Today’s supply chains are complex and global. This makes them vulnerable to disruptions from pandemics, natural disasters, cybersecurity attacks or economic crises. However, companies need to consistently deliver high-quality products while also minimising non-value-adding activities.
A major obstacle to flexibility is the limited ability to share reliable, actionable data along the supply chain. But organisations need to understand when changes lead to chaotic behaviour with far-reaching consequences. The Flex4Res project addresses this challenge by developing solutions that enhance the reconfigurability of production services, ultimately strengthening the flexibility and the resilience of the European manufacturing industry.
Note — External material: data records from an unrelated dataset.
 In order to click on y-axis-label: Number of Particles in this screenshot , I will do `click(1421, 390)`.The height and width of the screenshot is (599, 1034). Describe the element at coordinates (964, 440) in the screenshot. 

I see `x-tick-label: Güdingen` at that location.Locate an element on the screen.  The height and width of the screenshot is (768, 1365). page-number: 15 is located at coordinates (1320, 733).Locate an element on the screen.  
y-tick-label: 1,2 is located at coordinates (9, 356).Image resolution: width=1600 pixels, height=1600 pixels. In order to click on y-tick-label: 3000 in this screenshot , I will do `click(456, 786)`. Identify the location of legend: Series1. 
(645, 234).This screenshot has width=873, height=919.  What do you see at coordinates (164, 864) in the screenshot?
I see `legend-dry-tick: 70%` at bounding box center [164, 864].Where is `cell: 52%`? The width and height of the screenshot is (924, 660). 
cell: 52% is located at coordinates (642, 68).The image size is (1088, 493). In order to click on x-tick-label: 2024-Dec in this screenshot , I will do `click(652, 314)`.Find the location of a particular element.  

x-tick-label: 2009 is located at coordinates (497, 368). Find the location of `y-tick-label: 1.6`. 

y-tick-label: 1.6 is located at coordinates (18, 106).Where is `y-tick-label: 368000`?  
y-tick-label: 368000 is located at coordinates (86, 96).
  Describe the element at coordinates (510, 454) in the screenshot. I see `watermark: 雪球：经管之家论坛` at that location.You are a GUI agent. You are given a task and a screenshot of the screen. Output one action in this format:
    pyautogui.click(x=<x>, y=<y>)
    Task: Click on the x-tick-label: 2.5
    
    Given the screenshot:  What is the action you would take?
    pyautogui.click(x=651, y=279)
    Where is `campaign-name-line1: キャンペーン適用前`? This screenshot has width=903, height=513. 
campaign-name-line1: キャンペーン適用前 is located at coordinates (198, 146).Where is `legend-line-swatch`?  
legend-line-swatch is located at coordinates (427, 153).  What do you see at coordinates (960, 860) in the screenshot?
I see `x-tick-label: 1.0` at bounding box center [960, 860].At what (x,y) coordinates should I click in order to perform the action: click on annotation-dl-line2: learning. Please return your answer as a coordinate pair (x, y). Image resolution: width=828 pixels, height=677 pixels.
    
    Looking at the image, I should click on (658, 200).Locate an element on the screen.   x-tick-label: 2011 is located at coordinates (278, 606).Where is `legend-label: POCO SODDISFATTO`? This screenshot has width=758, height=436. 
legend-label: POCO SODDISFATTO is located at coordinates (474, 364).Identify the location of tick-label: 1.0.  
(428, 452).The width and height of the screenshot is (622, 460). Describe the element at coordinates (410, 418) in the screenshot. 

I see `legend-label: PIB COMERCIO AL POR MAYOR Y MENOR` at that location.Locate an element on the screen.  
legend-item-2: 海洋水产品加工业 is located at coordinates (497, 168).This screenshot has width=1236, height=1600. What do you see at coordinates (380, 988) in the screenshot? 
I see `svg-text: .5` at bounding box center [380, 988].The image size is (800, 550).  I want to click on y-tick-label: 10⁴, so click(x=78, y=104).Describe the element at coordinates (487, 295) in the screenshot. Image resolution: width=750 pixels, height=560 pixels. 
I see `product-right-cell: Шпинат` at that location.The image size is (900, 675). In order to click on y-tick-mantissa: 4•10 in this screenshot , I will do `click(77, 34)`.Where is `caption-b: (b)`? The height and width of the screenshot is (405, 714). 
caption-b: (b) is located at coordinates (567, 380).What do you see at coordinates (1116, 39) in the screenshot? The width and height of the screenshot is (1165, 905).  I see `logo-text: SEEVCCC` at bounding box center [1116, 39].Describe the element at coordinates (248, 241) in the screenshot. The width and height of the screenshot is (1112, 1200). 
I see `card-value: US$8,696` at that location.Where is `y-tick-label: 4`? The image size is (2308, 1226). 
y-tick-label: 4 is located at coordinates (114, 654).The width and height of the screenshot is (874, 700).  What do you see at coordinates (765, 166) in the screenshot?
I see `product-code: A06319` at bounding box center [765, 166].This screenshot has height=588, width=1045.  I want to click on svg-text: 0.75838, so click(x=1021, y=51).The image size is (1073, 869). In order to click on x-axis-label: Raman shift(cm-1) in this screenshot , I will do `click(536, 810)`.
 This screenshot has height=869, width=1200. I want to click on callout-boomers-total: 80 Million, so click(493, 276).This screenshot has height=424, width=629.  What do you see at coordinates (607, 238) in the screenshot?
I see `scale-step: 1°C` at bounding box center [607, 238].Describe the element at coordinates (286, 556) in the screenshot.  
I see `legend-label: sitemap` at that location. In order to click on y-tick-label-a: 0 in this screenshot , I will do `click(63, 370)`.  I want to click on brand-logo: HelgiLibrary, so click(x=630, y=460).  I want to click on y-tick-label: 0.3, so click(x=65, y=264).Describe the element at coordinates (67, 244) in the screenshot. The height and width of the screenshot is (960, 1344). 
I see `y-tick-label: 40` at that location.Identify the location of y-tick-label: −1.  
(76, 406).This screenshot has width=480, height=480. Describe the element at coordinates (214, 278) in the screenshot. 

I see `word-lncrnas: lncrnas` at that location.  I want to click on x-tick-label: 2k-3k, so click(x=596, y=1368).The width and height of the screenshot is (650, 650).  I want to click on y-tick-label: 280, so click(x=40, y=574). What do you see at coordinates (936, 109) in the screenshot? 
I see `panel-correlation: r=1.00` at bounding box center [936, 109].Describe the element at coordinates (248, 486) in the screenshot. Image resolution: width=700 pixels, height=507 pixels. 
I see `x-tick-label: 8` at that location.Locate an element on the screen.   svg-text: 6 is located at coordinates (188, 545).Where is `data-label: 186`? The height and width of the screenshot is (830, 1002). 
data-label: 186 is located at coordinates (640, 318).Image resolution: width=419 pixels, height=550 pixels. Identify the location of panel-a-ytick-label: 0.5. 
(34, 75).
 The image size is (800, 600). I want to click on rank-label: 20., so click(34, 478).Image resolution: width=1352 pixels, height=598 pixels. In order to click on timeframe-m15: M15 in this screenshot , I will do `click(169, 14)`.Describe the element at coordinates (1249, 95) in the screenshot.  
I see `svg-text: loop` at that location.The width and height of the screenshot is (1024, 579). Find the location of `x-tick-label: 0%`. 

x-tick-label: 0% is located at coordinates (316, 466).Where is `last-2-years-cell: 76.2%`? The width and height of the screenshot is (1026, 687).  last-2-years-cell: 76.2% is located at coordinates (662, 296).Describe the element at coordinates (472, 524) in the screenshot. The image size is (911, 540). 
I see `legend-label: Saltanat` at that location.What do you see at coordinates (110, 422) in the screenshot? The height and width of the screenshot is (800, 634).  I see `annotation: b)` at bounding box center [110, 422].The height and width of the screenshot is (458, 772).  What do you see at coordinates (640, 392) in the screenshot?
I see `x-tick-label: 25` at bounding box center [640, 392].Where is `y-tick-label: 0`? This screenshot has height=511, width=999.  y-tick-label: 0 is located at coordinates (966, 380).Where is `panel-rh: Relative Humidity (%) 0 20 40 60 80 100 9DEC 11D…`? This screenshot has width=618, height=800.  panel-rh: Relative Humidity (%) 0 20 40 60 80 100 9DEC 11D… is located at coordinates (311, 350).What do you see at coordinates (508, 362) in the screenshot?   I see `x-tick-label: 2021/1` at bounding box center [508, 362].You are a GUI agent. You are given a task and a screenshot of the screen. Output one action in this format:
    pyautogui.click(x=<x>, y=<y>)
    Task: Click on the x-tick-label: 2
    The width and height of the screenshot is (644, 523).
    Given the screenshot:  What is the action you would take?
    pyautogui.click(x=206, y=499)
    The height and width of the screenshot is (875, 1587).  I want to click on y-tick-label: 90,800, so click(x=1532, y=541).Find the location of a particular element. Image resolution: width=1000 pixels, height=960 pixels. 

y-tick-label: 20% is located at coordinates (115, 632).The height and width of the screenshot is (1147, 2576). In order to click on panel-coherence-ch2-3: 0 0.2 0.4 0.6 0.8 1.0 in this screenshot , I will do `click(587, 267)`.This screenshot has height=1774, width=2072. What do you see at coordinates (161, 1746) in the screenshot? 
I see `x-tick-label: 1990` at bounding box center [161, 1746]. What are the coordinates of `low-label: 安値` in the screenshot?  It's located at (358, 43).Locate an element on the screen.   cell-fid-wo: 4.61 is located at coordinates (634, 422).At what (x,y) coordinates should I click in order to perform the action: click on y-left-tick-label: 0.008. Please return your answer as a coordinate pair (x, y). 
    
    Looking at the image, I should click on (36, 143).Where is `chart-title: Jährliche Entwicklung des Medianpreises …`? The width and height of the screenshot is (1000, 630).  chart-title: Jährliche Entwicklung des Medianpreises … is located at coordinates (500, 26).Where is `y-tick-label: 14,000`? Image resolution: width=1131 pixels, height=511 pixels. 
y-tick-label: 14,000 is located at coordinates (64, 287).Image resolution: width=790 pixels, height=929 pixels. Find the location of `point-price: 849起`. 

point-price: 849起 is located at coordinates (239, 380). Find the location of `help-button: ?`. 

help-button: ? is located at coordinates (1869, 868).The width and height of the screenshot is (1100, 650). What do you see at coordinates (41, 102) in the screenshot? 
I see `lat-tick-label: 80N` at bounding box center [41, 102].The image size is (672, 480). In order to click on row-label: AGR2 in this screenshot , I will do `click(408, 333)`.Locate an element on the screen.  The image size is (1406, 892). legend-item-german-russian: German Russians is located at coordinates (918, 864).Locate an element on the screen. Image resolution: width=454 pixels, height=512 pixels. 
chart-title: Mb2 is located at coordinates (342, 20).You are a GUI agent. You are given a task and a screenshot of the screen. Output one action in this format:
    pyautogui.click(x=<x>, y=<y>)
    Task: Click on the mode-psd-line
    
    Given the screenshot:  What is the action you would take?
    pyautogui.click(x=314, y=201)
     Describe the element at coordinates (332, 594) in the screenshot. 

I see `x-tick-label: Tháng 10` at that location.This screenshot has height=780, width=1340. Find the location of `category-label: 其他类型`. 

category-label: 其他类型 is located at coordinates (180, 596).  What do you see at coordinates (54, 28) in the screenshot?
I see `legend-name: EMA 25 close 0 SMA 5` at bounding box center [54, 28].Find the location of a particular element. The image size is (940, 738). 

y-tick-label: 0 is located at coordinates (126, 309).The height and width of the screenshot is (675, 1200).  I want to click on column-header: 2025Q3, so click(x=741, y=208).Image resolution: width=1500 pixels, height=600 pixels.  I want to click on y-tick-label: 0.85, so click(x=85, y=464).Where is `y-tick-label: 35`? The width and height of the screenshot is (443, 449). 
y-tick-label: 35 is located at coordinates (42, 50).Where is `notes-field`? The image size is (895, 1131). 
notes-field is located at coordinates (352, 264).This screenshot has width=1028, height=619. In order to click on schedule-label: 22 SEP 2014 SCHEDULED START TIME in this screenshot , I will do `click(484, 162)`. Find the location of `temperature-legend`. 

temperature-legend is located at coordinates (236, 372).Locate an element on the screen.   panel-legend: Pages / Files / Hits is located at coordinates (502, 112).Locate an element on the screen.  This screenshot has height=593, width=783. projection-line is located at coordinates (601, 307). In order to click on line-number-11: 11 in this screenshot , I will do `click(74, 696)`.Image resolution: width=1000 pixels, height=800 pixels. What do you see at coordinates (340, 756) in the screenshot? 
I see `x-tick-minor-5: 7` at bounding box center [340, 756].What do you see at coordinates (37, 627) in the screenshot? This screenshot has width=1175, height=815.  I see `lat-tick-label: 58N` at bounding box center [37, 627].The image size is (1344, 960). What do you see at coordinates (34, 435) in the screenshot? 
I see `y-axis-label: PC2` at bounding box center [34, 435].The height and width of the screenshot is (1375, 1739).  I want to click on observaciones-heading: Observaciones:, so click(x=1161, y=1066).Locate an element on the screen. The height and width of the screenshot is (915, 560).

An open, collaborative platform
Flex4Res provides an open platform for secure and sovereign exchange of data and services along the supply chain. This enables companies to reconfigure their production networks more easily, helping them maintain resilient value chains even when conditions swift unexpectedly [1].
Two toolboxes, one for resilience assessment and one for reconfiguration strategy, enable stakeholders along the supply chain to respond to different types of disruptions by quickly reconfiguring supply chains and production systems.

Built on standards
The project’s data spaces create a trusted framework for secure, sovereign exchange of data and services across the manufacturing ecosystem. This ensures interoperability and trust [2]. Services can also be downloaded and executed locally within a company’s own compute-to-data (C2D) environment. Within this setup, services can access and process data from local sources, such as machines and internal databases modelled as standardised Asset Administration Shells (AAS), as well as remote data made available through IDS or Pontus-X data spaces. The combination of local control and collaborative data exchange supports both security and resilience.
Resilient production scheduling in practice
One practical example comes from the Sidenor Group, a steel manufacturer producing a diverse portfolio of steel products. Their facilities include enterprise operations, warehouses and manufacturing plants, all integral components of their steel production infrastructure.
A production planner in one of Sidenor’s plants faces the challenge of updating schedules due to unexpected events, such as a machinery failure or a high-priority customer order. To react quickly, the planner retrieves a production scheduling service from the Pontus-X data space and runs it inside the company’s C2D environment, ensuring that sensitive data remains on-site.
The service pulls in local data through standardised AASs (such as machine status, material stocks and shift plans) [3] and integrated external data from IDS or Pontus-X nodes (such as logistics delays or supplier forecasts). It generates alternative production schedules and evaluates them with a resilience assessment module that calculates KPIs like Penalty of Change. The result is a resilient plan that balances efficiency with the ability to react to disruptions.
This example demonstrates how data spaces and local execution support robust decision-making, combining external intelligence with secure, private data usage to strengthen operational resilience.
Funding and disclaimer
Flex4Res has received funding from the European Union’s Horizon Europe research and innovation programme under grant agreement No. 101091903. Views and opinions expressed are however those of the authors only and do not necessarily reflect those of the European Union or the European Health and Digital Executive Agency. Neither the European Union nor the granting authority can be held responsible for them.
References
- Alexopoulos, K., Weber, M., Trautner, T., Manns, M., Nikolakis, N., Weigold, M., & Engel, B. (2023). An industrial data-spaces framework for resilient manufacturing value chains. Procedia CIRP, 116, 299-304.
- Bakopoulos, E., Sipsas, K., Nikolakis, N., & Alexopoulos, K. (2024). A Digital Twin and Data Spaces framework towards Resilient Manufacturing Value Chains. IFAC-PapersOnLine, 58(19), 163-168.